We dress in natural, breathable fibers (I recommend wicker for its tremendous breathability) and then dine heartily on a breakfast of Shredded Oatmeal doused in pasteurized milk. Generally, Mr. Thoroughgood then goes back to bed and I scoot off to the woodshed to practice my Phlebotomy. When the sun is at its peak, I wake Mr. Thoroughgood up for lunch. He drinks a glass of whisky to keep his strength up, and while we eat I read aloud the choicest selections from the most recent Hygienic Homemaker or the Journal of Unusual Disorders. Then I walk the fifteen miles into town. Whether it's a meeting of the Battle Creek Society for the Improved Hygiene of Other People or going door-to-door testing blood types, for an accomplished woman of Science such as myself, there is always work to be done.

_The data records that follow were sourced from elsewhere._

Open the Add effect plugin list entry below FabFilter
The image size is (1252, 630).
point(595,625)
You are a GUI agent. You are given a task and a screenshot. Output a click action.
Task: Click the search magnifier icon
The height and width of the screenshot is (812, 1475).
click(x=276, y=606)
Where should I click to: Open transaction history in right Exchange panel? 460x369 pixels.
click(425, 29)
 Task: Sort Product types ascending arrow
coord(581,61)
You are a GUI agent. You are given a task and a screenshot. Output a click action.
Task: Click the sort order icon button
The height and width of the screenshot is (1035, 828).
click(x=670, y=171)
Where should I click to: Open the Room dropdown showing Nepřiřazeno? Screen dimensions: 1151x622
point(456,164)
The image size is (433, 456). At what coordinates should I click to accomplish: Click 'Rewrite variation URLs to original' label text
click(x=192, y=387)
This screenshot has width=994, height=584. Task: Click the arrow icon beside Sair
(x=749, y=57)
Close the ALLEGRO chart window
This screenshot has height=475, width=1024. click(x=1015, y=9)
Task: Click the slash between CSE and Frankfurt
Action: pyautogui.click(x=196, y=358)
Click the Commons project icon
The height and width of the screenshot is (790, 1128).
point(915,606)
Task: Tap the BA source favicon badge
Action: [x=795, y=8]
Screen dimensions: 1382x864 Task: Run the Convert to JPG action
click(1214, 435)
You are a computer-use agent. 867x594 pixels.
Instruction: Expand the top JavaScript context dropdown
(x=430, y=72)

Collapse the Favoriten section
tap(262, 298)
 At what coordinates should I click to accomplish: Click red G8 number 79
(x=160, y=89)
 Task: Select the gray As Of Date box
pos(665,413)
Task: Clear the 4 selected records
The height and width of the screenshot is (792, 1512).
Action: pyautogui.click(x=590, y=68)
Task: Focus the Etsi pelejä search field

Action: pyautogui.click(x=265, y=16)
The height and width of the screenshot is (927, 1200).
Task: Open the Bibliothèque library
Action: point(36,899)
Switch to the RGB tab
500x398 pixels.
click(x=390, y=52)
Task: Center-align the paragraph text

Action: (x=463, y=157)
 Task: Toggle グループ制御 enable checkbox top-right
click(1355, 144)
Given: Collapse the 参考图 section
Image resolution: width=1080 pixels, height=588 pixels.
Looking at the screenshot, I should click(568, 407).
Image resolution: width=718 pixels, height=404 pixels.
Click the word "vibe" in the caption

I strongly believe in the merits of a diet based in three things: fish oil, cumin, and milkfat. With this triumvirate of nutrition, one may reasonably expect to outlive even their greatest grandchildren! It is my recommendation that every loving wife and mother should never serve a meal that does not include a combination of these three Key Ingredients to Health. In fact, I never invent a cereal that does not include all three (note: except for Ham Crunchies, which substitutes an artificial milkfat-like substance for added freshness and coloring).

And why is that, you ask?

The answer is simple: because I do not hate you. And I do not hate your family either. I wish you all a long life full of longevity during which I hope you will purchase a great deal of cereal and condescend to have your blood type tested if I should knock on your door, even if you already know what blood type you are.

That is why I will share my knowledge with you.